Editors Guild of India
- Established: 1978
- Founder: Kuldip Nayar
- Headquarters: 4/7- A, INS Building, Rafi Marg, New Delhi-110001
- Location: India;
- Region served: India
- President: Sanjay Kapoor
- General Secretary: Raghavan Srinivasan
- Treasurer: Teresa Rehman
- Website: editorsguild.in

= Editors Guild of India =

Indian journalism organisation

Editors Guild of India (EGI) is a non-profit organisation of journalists, particularly the Editors, based in India. The organization has declared "objectives of protecting press freedom and for raising the standards of editorial leadership of newspapers and magazines". It was founded in 1978, by Kuldip Nayar. EGI has represented Indian newspapers in communications to the government.

The first national convention of the Guild was held in Delhi on 18–19 March 1978. The guild does not function as a trade union. EGI is managed by its president with the assistance of General Secretary, a Treasurer and an executive committee.

The official statements of EGI have highlighted the incidents of muzzling of the freedom of press and threats to the safety of journalists but have rarely made any visible impact.

==Organization==
The members of the Guild are individuals. Institutions cannot be the members. The editors of newspapers, news agencies and periodicals can become its members. The admissions need to be approved by the screening committee.

EGI is managed by its president with the assistance of General Secretary, a Treasurer and an executive committee.

===Office Bearers===
The three elected office bearers of the EGI are the President, General Secretary, and Treasurer. All three are elected by the General Body during the Annual General Meeting of the Guild.

Sanjay Kapoor - Editor, Hardnews, is the current President of the Guild. Raghavan Srinivasan - Former Editor, The Hindu Businessline and Teresa Rehman - Editor-in-Chief, Thumbprint NE are the current General Secretary and Treasurer, respectively.

===Executive Committee===
According to EGI's rules, Executive Committee has an approved maximum strength of fifteen members. The President after consulting with the senior members of the Guild nominates the executive committee. The President, the General Secretary and the Treasurer are the ex-officio members of the executive committee.

==Activities==
===2002===
In 2002, the Editors Guild of India dispatched a three-person delegation to look into the media's role in the 2002 Gujarat riots.
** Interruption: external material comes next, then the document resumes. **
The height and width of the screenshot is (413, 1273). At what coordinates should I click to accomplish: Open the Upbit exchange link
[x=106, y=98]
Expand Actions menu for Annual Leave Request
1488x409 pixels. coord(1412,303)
Their inquiry discovered that several members of the local (Gujarati language) media were anti-Muslim and had incited violence.

===2021===
In 2021, EGI demanded a probe by a court-led team, into the death of a journalist during the Lakhimpur Kheri massacre, a vehicle-ramming attack and mob lynching incident during the farmers’ protest against the farm laws passed by the BJP led Union Government. It happened on 3 October 2021 in Lakhimpur Kheri district, Uttar Pradesh, India resulting in deaths of eight people and injuries to 10 others. Four protesters and a journalist named Kashyap were run over by the car, three others were lynched by protestors in the subsequent violence. EGI demanded a probe by a court-led team, into the death of a journalist and the incident. EGI stated, "In what is clearly a terror attack meant to spread fear amongst the farmers, the killing of Kashyap raises many questions. The Editors Guild demands that the death of Kashyap be separately probed by a Court-led special investigation team to ascertain the circumstances of his death and also attempt to recover and use the footage of his camera to build the sequence of events leading to his death. EGI is concerned about the varying versions of the incident in different sections of the media. It is imperative for the media to report the facts and not versions."
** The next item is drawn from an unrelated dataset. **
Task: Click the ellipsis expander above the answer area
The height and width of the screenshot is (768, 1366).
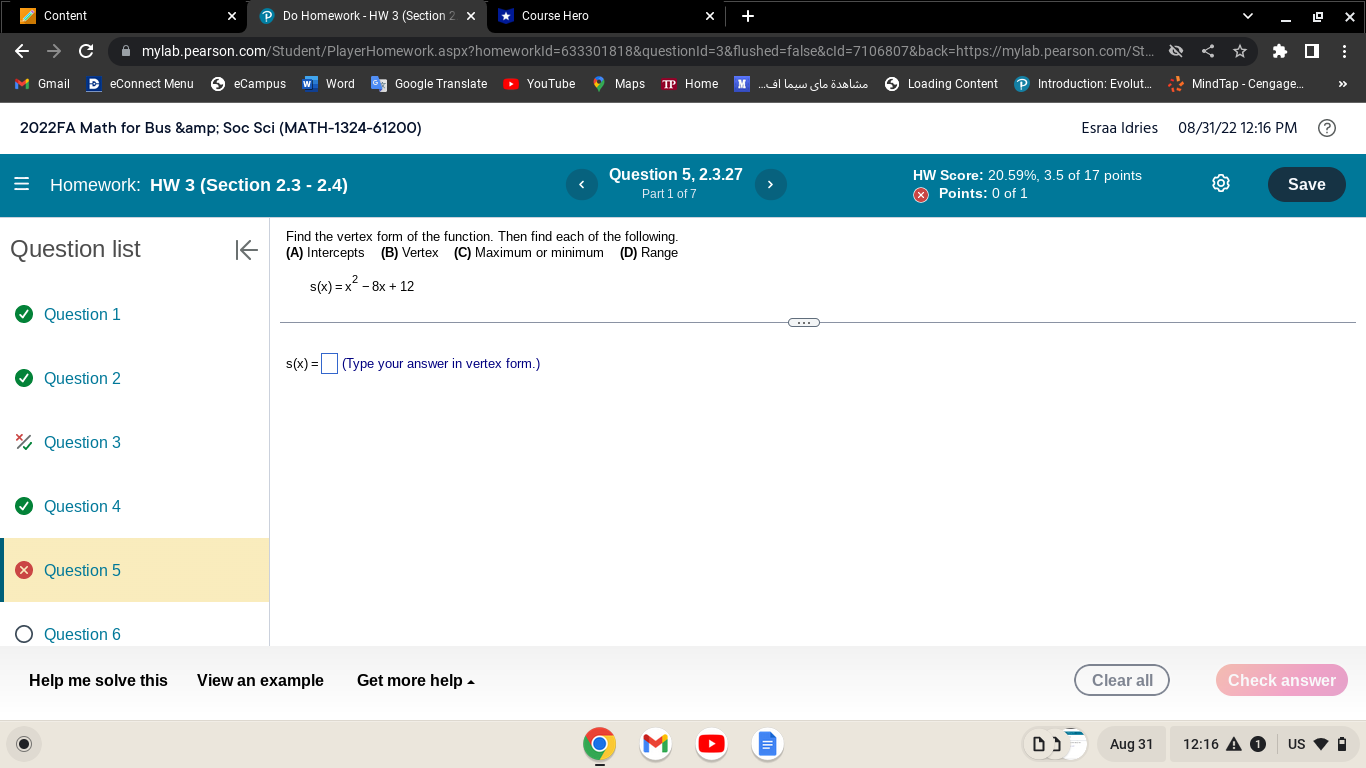Action: (803, 322)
After the 2021 Tripura riots, a fact-finding team of Supreme Court lawyers visited the area and released a report which highlighted anti-Muslim violence in Tripura. The Tripura Police filed charges against these lawyers under strict anti terror laws of Unlawful Activities Prevention Act (UAPA). The police also filed charges under the UAPA against 102 people including some Indian journalists for protesting, or even merely mentioning, the communal violence on social media platforms and asked Twitter, Facebook and YouTube to freeze their accounts. The EGI released a statement, that said "This is an extremely disturbing trend where such a harsh law, where in the processes of investigation and bail applications are extremely rigorous and overbearing, is being used for merely reporting on and protesting against communal violence," The EGI expressed its outrage at the Tripura police for its coercive action against journalists, claiming that it was an attempt by the Tripura government to divert attention away from its own inability to control violence by the majority religion (Hindu) or to take action against the perpetrators. It criticized the Governments "use of stringent laws like UAPA to suppress reporting on such incidents." The EGI demanded a fair investigation into "the circumstances of the riots instead of penalising journalists and civil society activists". The Guild reaffirmed its earlier request to the Supreme Court that it consider the "unjustifiable" application of laws like UAPA and provide strict guidelines on charging journalists under them.

===2022===
====Tek Fog====
The Guild cited The Wire's investigative report on Tek Fog and said that "several women journalists were subjected to thousands of abusive tweets" to "instill fear in them" and "prevent them from expressing themselves freely and go about their jobs". The Editors Guild of India condemned "the continuing online harassment of women journalists, which includes targeted and organised online trolling as well as threats of sexual abuse." The guild demanded 'urgent steps to break and dismantle this misogynistic and abusive digital eco-system'.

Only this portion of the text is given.